私の場合、家族は全員それぞれの用事で外出していて、1人で留守番をしないといけないことがありました。

家に居ても予期不安が強く、もしもなにかあったらどうしよう?と携帯もない頃でしたから、家の電話の前にじーっと座り込んでいました。その時には発作も始まっていて、真剣に救急車を呼ぶべきか、もしくは家族の誰に連絡するか?と受話器に手をの伸ばそうとしていたんですね。

ちょうどその時、宅配便のお兄さんが「お届けものです」と来られました。

咄嗟のことで、そのお兄さんに助けを求めようかと思っても不思議ではなかったんですが、なぜかきわめて普通の応対をしてしまったんですよね、私。

ハンコを捺して荷物を引き取って、部屋に戻って、ふと気付いたら、あれ?なんだかひどい発作の症状がましになっている。まともな応対をしていたその時って、一時的にしろ身体的な症状から意識がそれて、瞬間的に身体のことを忘れていたんです。

「そうか!これか!」と思いました。「意識を逸らせる」パニックしている身体のことは一旦そこに置いといて、目の前のやるべきことに意識を向けること。その重要性に気付いた瞬間でした。

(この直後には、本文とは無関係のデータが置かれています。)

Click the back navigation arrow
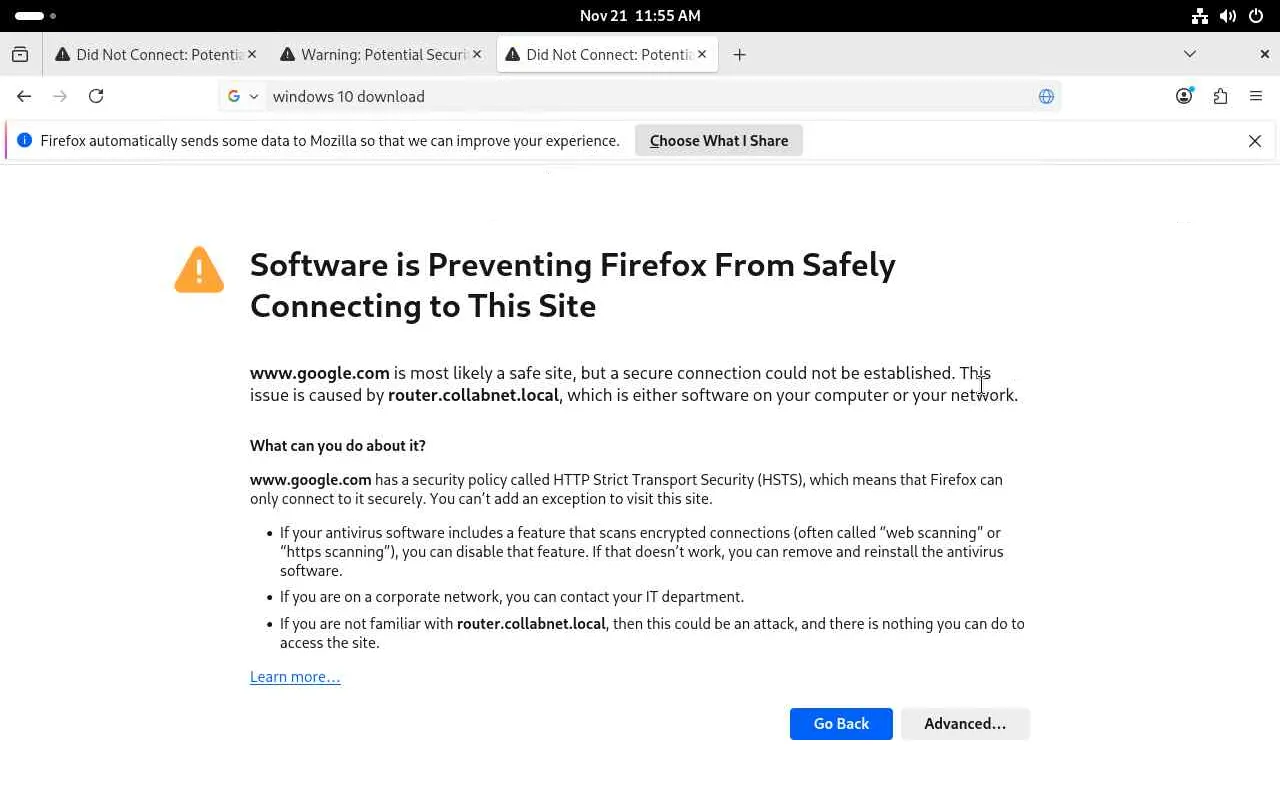coord(24,96)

自分1人で不安だったら一緒にいる人と雑談して、なるべく身体の状態は気にしないこと。やばいな、と感じたらなんでもいいから身体の状態から気を逸らせること。当時はまだ幼児だった姪としゃべっていてもそれが可能でしたから、それの繰り返しで予期不安は徐々に改善されていきました。


旅行もしましたよ。家族と一緒に。
パニック障害の人は飛行機に乗らないでくれ、とか言われてましたが、私は沖縄にも北海道にも行きたいし、せっかくのチャンスだし。飛行機に乗ったら万一それが墜落して死んでも仕方がない、諦めよう。開き直りですね。そうすると緊張はしてもパニックにはならないんですね。

なにしろパニック障害は死ぬのが怖くて死にそうになる病気なので、「死んでもいい」という覚悟を決めると、また違ってくるんです。ああいうのも認知行動療法みたいなものかもしれませんね。

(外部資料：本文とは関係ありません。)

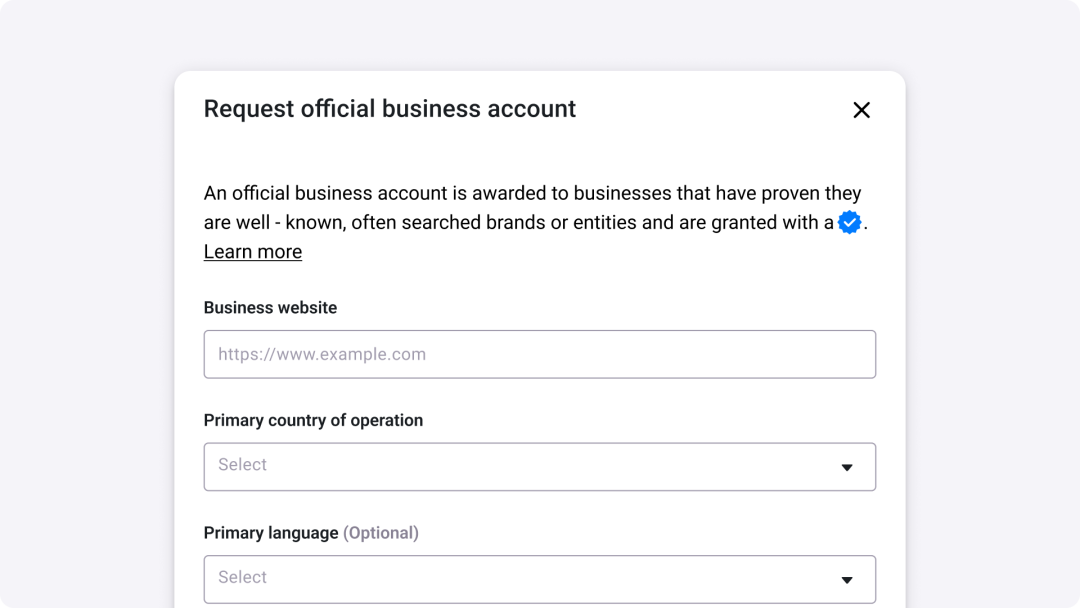Expand the Primary language dropdown
The image size is (1080, 608).
539,579
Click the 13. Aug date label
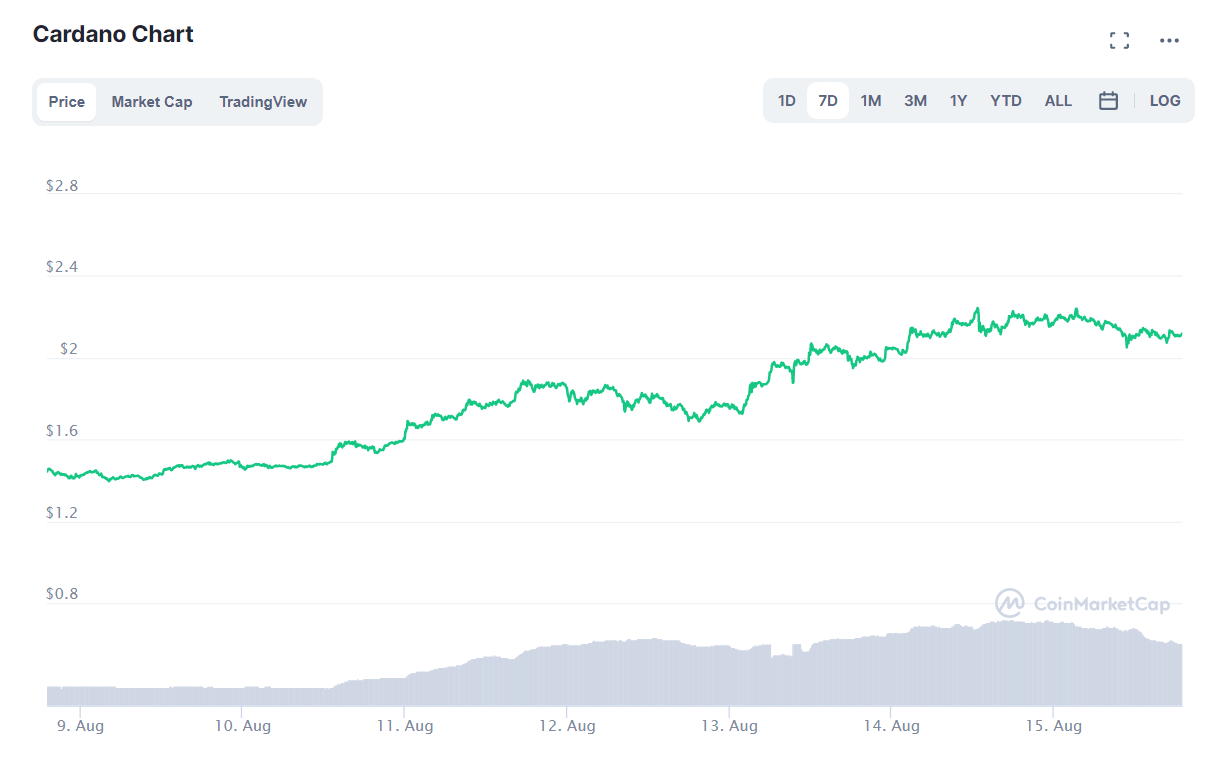Image resolution: width=1231 pixels, height=758 pixels. click(731, 725)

その後、初めて精神科を受診したのは10年ちょっと前ですが、当初は難治性のうつ病だと言われていて、長くパキシルを飲んでました。セロトニン関係に効く薬なので、片頭痛も治りましたが、パニックにも多少効果があったかもしれません。

結局、のちに8年以上もかかって双極性2型障害だと判明する次第ですが。

でも2004年の夏から現在に到るまで、弟と父と母、3人が次々に病気で倒れ、救急搬送されて、そのつど付き添いで救急車に乗るはめになりました。10年のあいだに十数回。普通はそんなには乗らないですよね。

夜中だろうが昼間だろうがばたばたと準備して走るわけで、大抵はそのまま入院になりますから、手続きなどにも走り回ることになるわけです。自分の体調のことなんて気にしている場合ではありません。救急搬送→入院→在宅介護…。そういうパターンで家族のために走り回っていたら、ふと気付いたらこの10年でパニック発作のパの字もすっかり感じなくなっていたというか、忘れていたというか…。

 

死生観もすっかり変わっていて、死ぬのがまったく怖くなくなっていたこともありますね。いまさらパニックになっても仕方がないじゃんね、という意識変化は大きかったです。

もちろん今でも動悸や吐き気やもろもろの変化を感じることはあります、人間ですから。でもそれに振り回されることはなくなりました。「ああ、また自律神経が乱れてるな」と思うくらい。症状はあっても無視していると勝手に治まっています。

結局、捕らわれる意識の病なのかな?と今になると思いますね。だから捕らわれる必要はないんだ、と気付くと改善するの。自分の体験ではそれがよくわかりました。


意識的には他の精神疾患にも応用が効くと思います。むやみに捕らわれる必要はない、という感じ。それがあると、少しは生きやすくなるかもしれませんね。

 

 


個人差と創造性との関係もあります


うちの場合、弟も同じ病気で療養を続けています。状態は私よりも悪く、パニック障害をこじらせて、いまだにその影響から抜け出せずにいます。子供もいたんですが、10年以上前に病気が良くなる気配がないから、と離婚して、子供たちは他府県の母方の実家で成人しました。

昨年あたりの弟はセルフネグレクトに近い感じなので、結局は私が母と弟の面倒をみていた感じですね。やっと少し前から、精神科の訪問看護師さんに週に一度来ていただいています。万一、私になにかあっても、相談に乗ってくれる人が必要だと思ったので…。少しだけ気が楽になったかもしれません。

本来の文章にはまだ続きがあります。